── Supplied records ──

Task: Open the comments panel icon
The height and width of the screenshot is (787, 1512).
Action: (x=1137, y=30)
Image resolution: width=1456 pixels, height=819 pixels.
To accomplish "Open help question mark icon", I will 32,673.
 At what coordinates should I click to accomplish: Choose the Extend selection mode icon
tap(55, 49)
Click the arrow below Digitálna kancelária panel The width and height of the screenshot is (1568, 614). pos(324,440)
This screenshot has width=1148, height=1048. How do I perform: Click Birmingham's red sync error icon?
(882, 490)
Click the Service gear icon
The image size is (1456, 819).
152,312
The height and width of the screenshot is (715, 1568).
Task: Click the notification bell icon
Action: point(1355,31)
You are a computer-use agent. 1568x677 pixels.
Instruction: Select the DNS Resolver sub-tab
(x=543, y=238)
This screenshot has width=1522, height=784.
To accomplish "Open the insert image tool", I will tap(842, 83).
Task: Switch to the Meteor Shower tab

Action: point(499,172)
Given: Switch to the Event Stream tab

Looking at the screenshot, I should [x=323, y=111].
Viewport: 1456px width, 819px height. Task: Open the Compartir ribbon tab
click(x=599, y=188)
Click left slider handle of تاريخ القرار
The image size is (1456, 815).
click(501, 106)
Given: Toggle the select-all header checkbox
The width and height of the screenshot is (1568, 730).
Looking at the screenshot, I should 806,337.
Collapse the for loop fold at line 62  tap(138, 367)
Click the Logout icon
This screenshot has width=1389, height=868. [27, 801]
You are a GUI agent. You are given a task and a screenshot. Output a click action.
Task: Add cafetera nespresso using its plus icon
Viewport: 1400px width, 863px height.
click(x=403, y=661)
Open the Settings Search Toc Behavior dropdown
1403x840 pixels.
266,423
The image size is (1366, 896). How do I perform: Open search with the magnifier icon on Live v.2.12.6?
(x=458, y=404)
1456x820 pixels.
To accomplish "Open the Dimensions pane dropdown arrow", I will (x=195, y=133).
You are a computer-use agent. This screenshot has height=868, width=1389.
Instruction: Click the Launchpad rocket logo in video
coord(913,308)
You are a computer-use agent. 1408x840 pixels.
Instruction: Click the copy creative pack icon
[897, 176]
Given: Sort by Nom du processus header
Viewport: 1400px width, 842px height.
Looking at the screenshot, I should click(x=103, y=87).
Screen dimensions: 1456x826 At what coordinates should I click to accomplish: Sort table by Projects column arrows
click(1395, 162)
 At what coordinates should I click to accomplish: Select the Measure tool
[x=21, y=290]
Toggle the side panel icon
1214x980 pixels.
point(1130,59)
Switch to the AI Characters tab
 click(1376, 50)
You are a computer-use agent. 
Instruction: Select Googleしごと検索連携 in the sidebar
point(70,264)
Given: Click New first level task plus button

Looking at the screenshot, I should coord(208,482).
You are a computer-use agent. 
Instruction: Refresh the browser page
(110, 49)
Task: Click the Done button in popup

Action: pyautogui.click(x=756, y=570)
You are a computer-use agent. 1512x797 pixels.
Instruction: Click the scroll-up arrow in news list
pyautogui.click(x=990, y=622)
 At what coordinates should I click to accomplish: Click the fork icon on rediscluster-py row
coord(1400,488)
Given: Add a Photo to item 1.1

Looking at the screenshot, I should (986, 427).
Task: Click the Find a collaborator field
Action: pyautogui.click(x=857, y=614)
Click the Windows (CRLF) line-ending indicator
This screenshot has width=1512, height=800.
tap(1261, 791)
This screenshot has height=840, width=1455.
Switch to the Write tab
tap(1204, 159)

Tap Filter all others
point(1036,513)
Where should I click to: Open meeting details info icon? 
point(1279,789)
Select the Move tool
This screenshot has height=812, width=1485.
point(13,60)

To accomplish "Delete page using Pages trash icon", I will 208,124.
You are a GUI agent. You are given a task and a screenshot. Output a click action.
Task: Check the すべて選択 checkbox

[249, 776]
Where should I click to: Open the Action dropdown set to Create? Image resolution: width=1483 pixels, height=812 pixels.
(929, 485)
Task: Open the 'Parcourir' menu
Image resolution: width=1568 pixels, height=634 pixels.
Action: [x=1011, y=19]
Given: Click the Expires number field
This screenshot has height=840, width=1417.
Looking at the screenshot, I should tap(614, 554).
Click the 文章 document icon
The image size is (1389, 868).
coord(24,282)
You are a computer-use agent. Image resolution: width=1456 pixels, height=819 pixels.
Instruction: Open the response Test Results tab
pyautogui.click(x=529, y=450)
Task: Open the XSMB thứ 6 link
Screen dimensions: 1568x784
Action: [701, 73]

───

Assignment — For every line above that has "using" in it, copy the line.

Written response —
Task: Add cafetera nespresso using its plus icon
To accomplish "Delete page using Pages trash icon", I will 208,124.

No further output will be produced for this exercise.